Enter Cobalt Police – a nice callback – and art that manages to capture the clumsy enthusiasm of youth. Vale Cobalt Police. Tatsu does not use this an opportunity to scold Ryota, though. Rather, when his order for Cobalt Police to pull itself together fails, he falls back on the skills he was taught when he was (hopefully) slightly older than Ryota.
The two do eventually bond over the shallow grave of a poseable action figure. This is just in time for Miku to arrive and serve up the final laugh of the chapter – a single frame of her brandishing super glue.
10/10 – would gladly get in a car with Tatsu if he offered me sweets.
(Developer of Mazebert TD, friend of the podcast)
This is Karo’s (Ed’s Note: Andy’s fiancee) and my favorite scene. The pages before and after are equally great though! The kid breaking the puppet and our faithful househusband helping to cover up the tracks. And finally, the super glue brought by his wife.
Also! We watched the anime of this on Netflix and had a blast, too!
(My forever co-host, I will never let him leave)
My favorite part of the first volume of The Way of the Househusband has to be Chapter 6. The whole chapter is great, but the first few pages really exemplify how Kousuke Oono struck comedic gold.
We open on Tatsu cleaning a mysteriously dirtied blade and answering a call informing him that “the big boss” is on their way. In order to finish the job in time he has to rely on some new muscle. But first, they need to prove themselves.

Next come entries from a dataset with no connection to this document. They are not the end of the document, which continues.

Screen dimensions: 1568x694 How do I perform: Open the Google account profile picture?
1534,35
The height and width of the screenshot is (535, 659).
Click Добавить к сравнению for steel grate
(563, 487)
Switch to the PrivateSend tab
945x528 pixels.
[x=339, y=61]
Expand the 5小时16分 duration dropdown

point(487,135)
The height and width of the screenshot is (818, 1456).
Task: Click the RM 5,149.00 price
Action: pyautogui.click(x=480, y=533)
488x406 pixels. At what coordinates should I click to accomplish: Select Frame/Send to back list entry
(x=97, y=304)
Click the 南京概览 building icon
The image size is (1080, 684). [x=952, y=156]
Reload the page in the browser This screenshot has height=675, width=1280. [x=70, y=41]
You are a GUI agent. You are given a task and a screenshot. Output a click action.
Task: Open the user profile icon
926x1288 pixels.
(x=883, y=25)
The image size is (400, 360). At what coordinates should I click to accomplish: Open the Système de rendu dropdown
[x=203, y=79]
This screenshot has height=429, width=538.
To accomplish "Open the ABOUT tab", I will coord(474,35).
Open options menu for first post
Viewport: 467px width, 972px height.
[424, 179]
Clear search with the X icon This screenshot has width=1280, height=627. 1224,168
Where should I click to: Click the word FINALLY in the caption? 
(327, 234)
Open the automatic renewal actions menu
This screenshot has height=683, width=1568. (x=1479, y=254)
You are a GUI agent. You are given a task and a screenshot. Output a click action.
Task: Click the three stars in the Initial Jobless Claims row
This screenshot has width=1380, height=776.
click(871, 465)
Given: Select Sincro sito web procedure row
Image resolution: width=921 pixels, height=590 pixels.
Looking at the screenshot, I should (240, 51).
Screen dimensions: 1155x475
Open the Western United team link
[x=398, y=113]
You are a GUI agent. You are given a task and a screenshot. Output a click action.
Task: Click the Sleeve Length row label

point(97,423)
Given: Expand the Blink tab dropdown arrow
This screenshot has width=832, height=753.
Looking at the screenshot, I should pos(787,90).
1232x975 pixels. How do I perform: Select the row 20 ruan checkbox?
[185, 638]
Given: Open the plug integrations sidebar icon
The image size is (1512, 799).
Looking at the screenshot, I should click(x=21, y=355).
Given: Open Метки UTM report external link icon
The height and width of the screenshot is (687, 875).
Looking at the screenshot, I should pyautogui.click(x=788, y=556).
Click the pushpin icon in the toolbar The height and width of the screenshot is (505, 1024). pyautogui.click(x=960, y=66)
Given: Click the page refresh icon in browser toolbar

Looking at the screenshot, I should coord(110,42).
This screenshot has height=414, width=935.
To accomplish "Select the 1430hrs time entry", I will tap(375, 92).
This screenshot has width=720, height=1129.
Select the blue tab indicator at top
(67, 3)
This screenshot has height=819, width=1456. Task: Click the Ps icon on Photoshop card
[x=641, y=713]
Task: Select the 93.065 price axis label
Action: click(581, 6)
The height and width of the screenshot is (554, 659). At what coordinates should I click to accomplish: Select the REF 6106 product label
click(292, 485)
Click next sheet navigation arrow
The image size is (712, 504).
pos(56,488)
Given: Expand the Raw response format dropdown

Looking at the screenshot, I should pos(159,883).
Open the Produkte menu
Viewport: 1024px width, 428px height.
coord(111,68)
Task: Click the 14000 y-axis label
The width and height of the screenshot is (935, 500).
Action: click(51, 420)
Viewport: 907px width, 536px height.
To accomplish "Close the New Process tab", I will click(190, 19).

This opening could easily be a flashback to Tatsu’s time as the yakuza’s Immortal Dragon. He’s in the middle of dismembering a body and needs the assistance of some new recruit to finish up before the boss gets there. Kousuke’s use of shadows and dramatic angles really sells the tension as Tatsu grabs his sheathed katana and menacingly leans over the newbie. Then … he presses the power button on the roomba.